## TASK DIRECTIONS
All of the records should be given again verbatim.

## DATA SUPPLIED
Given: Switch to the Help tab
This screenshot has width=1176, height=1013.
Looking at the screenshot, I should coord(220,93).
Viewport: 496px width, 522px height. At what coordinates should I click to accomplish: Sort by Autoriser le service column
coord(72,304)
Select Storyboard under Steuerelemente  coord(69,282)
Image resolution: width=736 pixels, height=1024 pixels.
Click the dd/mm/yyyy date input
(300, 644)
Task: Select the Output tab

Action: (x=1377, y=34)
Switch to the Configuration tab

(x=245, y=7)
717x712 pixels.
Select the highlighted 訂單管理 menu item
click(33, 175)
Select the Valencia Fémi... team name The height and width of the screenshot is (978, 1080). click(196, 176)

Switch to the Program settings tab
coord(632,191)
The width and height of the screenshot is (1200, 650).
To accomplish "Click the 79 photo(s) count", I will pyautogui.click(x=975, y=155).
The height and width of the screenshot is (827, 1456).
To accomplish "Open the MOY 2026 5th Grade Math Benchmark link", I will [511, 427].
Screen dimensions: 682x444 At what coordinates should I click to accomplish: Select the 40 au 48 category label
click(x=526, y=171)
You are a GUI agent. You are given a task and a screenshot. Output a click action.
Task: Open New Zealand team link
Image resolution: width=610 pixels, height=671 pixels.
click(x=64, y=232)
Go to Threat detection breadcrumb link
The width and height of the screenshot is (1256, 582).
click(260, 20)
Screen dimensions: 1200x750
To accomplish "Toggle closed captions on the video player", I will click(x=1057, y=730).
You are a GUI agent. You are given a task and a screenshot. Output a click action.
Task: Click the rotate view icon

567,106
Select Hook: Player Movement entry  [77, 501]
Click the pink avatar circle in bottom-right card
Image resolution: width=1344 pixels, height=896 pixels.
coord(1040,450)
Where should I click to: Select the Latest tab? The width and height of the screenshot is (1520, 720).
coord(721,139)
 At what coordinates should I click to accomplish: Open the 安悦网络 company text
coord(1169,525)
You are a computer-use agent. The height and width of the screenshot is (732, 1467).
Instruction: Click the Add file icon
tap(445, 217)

## FINISHED TASK
Given: Switch to the Help tab
This screenshot has width=1176, height=1013.
Looking at the screenshot, I should coord(220,93).
Viewport: 496px width, 522px height. At what coordinates should I click to accomplish: Sort by Autoriser le service column
coord(72,304)
Select Storyboard under Steuerelemente  coord(69,282)
Image resolution: width=736 pixels, height=1024 pixels.
Click the dd/mm/yyyy date input
(300, 644)
Task: Select the Output tab

Action: (x=1377, y=34)
Switch to the Configuration tab

(x=245, y=7)
717x712 pixels.
Select the highlighted 訂單管理 menu item
click(33, 175)
Select the Valencia Fémi... team name The height and width of the screenshot is (978, 1080). click(196, 176)

Switch to the Program settings tab
coord(632,191)
The width and height of the screenshot is (1200, 650).
To accomplish "Click the 79 photo(s) count", I will pyautogui.click(x=975, y=155).
The height and width of the screenshot is (827, 1456).
To accomplish "Open the MOY 2026 5th Grade Math Benchmark link", I will [511, 427].
Screen dimensions: 682x444 At what coordinates should I click to accomplish: Select the 40 au 48 category label
click(x=526, y=171)
You are a GUI agent. You are given a task and a screenshot. Output a click action.
Task: Open New Zealand team link
Image resolution: width=610 pixels, height=671 pixels.
click(x=64, y=232)
Go to Threat detection breadcrumb link
The width and height of the screenshot is (1256, 582).
click(260, 20)
Screen dimensions: 1200x750
To accomplish "Toggle closed captions on the video player", I will click(x=1057, y=730).
You are a GUI agent. You are given a task and a screenshot. Output a click action.
Task: Click the rotate view icon

567,106
Select Hook: Player Movement entry  [77, 501]
Click the pink avatar circle in bottom-right card
Image resolution: width=1344 pixels, height=896 pixels.
coord(1040,450)
Where should I click to: Select the Latest tab? The width and height of the screenshot is (1520, 720).
coord(721,139)
 At what coordinates should I click to accomplish: Open the 安悦网络 company text
coord(1169,525)
You are a computer-use agent. The height and width of the screenshot is (732, 1467).
Instruction: Click the Add file icon
tap(445, 217)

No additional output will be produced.